--- Problem to work on ---
Check each line of the entries below for the word "arrow", and copy the lines that have it.

--- The input ---
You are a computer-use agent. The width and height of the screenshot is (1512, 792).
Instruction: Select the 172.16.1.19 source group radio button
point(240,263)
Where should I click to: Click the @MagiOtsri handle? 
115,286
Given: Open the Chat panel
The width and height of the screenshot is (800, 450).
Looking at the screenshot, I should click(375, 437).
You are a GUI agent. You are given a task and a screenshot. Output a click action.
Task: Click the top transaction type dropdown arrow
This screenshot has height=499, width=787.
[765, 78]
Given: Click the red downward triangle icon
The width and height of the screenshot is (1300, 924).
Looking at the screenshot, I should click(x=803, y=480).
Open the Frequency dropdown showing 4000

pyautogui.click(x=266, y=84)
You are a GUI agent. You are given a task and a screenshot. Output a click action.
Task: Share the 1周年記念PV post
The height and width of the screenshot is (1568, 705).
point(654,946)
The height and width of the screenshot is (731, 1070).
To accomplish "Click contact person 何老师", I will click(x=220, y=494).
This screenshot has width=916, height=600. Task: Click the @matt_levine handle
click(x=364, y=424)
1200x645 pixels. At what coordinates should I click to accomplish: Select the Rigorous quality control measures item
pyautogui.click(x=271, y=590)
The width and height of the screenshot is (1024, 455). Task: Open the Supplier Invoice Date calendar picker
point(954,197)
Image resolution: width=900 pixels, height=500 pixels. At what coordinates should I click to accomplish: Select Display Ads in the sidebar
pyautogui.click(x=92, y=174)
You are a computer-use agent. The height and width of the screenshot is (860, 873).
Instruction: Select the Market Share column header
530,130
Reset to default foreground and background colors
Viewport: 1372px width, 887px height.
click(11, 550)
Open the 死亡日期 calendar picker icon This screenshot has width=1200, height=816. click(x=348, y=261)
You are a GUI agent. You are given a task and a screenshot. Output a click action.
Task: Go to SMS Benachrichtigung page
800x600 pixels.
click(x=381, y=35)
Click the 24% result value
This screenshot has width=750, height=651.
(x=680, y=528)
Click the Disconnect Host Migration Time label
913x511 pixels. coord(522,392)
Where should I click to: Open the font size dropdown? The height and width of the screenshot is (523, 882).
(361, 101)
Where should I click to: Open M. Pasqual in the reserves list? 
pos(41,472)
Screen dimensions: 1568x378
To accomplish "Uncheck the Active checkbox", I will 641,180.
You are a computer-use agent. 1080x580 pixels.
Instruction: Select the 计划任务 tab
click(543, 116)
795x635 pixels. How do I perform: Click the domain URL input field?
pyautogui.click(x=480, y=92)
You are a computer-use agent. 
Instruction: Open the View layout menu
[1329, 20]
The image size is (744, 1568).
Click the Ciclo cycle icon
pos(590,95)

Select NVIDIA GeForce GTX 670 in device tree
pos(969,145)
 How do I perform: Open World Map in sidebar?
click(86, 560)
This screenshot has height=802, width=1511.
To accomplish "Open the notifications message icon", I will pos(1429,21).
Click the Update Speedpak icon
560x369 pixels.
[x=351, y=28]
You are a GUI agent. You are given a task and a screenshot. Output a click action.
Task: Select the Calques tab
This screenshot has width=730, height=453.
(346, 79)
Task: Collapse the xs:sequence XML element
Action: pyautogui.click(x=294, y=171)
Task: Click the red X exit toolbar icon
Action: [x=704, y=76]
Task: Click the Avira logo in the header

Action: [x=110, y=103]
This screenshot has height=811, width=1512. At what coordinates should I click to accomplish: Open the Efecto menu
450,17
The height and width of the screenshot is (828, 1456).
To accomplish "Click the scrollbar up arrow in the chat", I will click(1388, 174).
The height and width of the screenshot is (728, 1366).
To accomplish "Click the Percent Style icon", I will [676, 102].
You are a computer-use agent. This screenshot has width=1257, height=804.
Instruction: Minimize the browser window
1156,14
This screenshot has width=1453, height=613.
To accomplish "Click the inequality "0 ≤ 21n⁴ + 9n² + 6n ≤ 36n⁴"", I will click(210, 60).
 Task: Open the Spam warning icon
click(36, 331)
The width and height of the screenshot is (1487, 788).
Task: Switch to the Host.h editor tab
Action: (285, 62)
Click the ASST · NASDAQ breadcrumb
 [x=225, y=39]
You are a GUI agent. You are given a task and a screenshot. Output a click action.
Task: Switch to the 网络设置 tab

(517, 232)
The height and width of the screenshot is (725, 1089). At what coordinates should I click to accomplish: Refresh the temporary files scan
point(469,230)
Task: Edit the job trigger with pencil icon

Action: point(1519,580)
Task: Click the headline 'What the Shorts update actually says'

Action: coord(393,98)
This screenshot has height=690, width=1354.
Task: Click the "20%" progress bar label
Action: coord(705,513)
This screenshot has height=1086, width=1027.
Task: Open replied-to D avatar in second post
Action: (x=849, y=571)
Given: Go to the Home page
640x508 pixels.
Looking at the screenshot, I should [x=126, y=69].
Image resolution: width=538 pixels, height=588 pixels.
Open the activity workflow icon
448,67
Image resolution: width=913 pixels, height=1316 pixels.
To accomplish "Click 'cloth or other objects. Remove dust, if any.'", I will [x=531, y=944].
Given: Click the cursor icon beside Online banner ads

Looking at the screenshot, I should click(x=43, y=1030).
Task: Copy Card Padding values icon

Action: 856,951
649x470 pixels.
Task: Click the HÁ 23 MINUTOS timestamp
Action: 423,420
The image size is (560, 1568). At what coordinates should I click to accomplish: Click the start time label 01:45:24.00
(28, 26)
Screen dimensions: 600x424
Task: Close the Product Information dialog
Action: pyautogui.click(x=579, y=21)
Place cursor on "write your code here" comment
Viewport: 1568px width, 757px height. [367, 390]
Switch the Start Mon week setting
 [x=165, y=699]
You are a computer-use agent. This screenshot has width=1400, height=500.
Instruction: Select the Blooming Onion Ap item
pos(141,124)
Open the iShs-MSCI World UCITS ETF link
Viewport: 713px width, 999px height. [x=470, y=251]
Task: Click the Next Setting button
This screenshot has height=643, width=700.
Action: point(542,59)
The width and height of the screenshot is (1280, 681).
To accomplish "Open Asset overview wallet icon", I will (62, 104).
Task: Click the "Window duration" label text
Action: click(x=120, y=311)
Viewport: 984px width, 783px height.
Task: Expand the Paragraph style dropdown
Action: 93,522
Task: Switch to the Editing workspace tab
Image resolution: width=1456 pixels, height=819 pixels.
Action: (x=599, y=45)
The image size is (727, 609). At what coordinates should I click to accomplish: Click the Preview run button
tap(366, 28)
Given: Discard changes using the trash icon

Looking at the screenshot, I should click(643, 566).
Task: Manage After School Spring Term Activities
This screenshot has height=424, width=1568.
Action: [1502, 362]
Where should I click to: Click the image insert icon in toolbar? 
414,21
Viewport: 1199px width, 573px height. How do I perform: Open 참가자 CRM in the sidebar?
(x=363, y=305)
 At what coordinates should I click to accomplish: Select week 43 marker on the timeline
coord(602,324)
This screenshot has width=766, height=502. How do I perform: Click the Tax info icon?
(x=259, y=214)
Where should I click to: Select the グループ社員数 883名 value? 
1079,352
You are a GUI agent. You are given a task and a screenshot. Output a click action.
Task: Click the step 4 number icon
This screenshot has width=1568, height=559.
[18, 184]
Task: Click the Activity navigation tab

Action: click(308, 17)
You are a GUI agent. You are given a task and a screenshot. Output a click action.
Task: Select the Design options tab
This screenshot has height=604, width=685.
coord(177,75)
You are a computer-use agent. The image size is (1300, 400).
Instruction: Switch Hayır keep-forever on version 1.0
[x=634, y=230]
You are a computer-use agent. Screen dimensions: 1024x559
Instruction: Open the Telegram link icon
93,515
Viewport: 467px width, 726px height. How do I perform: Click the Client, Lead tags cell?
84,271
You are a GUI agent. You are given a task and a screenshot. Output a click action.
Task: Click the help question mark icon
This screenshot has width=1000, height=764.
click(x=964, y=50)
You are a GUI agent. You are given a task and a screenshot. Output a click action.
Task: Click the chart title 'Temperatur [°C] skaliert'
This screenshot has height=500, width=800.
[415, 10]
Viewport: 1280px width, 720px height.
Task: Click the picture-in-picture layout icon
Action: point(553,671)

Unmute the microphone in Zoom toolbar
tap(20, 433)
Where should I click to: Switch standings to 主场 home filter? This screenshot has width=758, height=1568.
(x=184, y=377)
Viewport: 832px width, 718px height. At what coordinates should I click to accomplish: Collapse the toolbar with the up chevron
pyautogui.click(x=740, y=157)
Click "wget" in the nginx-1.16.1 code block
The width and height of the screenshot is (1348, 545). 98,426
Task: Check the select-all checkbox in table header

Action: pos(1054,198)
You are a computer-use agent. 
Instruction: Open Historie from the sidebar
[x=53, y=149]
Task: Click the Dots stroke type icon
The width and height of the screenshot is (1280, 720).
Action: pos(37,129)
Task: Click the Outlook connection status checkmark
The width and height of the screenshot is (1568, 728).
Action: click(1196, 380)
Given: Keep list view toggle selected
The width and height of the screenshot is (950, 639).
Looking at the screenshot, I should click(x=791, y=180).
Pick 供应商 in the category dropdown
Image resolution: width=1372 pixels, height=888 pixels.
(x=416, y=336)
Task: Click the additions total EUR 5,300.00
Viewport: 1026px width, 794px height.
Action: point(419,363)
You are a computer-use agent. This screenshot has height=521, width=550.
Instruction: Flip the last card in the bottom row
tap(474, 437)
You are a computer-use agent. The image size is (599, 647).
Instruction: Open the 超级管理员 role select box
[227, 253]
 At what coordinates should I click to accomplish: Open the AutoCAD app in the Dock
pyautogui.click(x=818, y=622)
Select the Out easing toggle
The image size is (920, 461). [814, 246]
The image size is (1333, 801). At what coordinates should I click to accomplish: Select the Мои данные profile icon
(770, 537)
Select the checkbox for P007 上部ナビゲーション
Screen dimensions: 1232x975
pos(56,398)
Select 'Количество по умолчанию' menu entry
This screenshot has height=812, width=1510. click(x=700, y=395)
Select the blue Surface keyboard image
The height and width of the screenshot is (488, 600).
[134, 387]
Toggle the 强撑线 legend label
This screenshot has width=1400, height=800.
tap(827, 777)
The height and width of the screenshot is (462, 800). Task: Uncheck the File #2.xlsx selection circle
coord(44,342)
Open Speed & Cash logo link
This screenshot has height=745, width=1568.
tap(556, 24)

--- Result of the task ---
Task: Click the top transaction type dropdown arrow
To accomplish "Click the scrollbar up arrow in the chat", I will click(1388, 174).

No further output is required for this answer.